• [What is required]: Count the lines in the data below that contain the string "agent", matching case exactly, and reply with only the number.

-- begin Excerpted records --

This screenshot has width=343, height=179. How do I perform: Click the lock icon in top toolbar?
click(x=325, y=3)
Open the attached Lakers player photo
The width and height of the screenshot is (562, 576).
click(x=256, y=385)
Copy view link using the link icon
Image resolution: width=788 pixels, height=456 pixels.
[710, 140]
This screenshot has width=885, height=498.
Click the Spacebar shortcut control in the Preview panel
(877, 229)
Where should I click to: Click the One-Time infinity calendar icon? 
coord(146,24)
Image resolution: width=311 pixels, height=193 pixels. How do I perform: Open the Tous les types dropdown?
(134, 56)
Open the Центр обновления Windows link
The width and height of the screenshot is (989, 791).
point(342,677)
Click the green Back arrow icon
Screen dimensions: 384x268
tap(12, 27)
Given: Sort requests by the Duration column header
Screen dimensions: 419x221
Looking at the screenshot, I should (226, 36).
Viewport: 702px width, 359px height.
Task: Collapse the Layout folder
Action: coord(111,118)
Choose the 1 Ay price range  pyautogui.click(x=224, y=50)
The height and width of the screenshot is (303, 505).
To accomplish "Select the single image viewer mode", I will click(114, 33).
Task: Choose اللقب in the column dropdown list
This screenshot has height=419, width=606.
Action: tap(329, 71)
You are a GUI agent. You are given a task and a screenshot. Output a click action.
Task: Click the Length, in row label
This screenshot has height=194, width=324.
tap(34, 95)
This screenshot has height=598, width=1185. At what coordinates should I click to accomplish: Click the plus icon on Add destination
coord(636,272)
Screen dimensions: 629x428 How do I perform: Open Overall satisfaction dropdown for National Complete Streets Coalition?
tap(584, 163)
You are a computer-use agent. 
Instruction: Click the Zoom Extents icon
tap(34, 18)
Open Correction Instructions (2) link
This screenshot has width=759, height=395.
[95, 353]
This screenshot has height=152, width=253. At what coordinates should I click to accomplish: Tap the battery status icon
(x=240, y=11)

-- end Excerpted records --

• [Written answer]: 2